My friend, the same one from earlier, turned to me and said, “I notice something weird when he is around you, but I can’t say what.” My heart started racing. I was thinking that she found out my little secret. Then she continued, “I think he likes you. He’s not himself when he is with you. He’s so quiet and strange. If it doesn’t have something to do with you, then he obviously has something very heavy on his mind.
Ugh…Lord. I guess I’ll never know for sure. At least not now anyway. But I certainly don’t want what has been said to me to become a false hope. So, Lord please just help people keep quiet about their speculations. I don’t even want to know…

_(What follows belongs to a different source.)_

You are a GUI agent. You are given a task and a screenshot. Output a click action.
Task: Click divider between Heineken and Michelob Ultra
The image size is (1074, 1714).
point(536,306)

I just continue to submit this to you and ask that, once again, you’ll take it away if it’s not your will. I am still such a doubter; help me believe! Help me to handle all things in a way that is honoring to you. I trust you for this!
I don’t want to solely count on the promises you’ve given me for the future but rather on the grace you’ve given me to get through this and every day and yet in this season between now and the fulfillment of your promise, teach me how to be the woman and wife you want me to be. Only you can tie all of those things together!
Later that week I wrote this:
Lord please work in the WR situation. Allow me to start becoming vulnerable, not to him, but to You in him! Help me not to protect myself against the hurt that might come with being vulnerable to a human being but to allow myself to open up to You within someone else. Because… if it is what you have promised, then I need not build walls but take them down! I am not relying on what WR may or may not do, what he may or may not say, I am relying on the fulfillment of a promise YOU have given me.
Teach me, throughout the next few months how to allow you to restore me, to heal my past.
I ask these things in the name of Him whose Spirit dwells within me.